The expr() function allows you to use SQL expressions to define column transformations within PySpark DataFrame operations. This can be useful when you need to perform complex operations or reference columns directly in a SQL-like syntax.

**Example of using expr() inside withColumn():**

In [25]:
# Sample data
data = [("John", 25), ("Alice", 30), ("Bob", 35)]
columns = ["name", "age"]

In [26]:
# Create DataFrame
df = spark.createDataFrame(data, columns)

In [27]:
# Add a new column 'age_double' using expr inside withColumn
df_with_age_double = df.withColumn("age_double", expr("age * 2"))

In [28]:
df_with_age_double.show()

+-----+---+----------+
| name|age|age_double|
+-----+---+----------+
| John| 25|        50|
|Alice| 30|        60|
|  Bob| 35|        70|
+-----+---+----------+



**In this example:**

-   The expr("age * 2") expression multiplies the age column by 2.
-   The result is added to a new column called age_double.

**Common Use Cases:**

-   Mathematical operations (e.g., addition, subtraction, multiplication, division).
-   String manipulations.
-   Conditional logic (e.g., CASE WHEN statements).
-   More complex SQL-style operations that are easier to write with SQL syntax rather than using PySpark's built-in functions.

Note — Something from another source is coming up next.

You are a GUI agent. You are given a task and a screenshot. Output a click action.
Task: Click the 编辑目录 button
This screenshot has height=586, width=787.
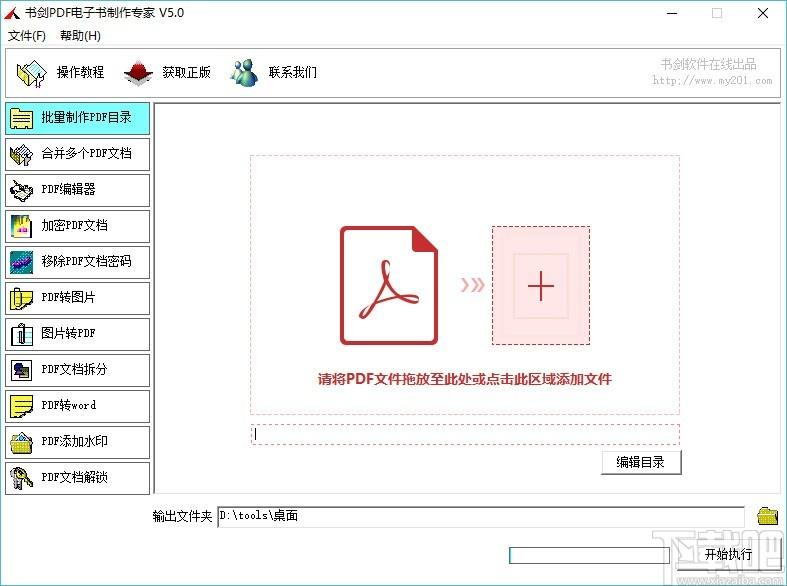pyautogui.click(x=641, y=462)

You can also use expr() for more advanced SQL expressions like:

In [29]:
df_with_column = df.withColumn("age_group", expr("CASE WHEN age < 30 THEN 'Young' ELSE 'Old' END"))

In [30]:
df_with_column.show()

+-----+---+---------+
| name|age|age_group|
+-----+---+---------+
| John| 25|    Young|
|Alice| 30|      Old|
|  Bob| 35|      Old|
+-----+---+---------+



This would create a new column called age_group with conditional values based on the age column.

**Important Notes:**

-   expr() allows you to write SQL-style syntax, but it might not be as efficient as using the equivalent PySpark functions when possible.
-   You need to ensure that the SQL expression you write is valid and references the correct column names.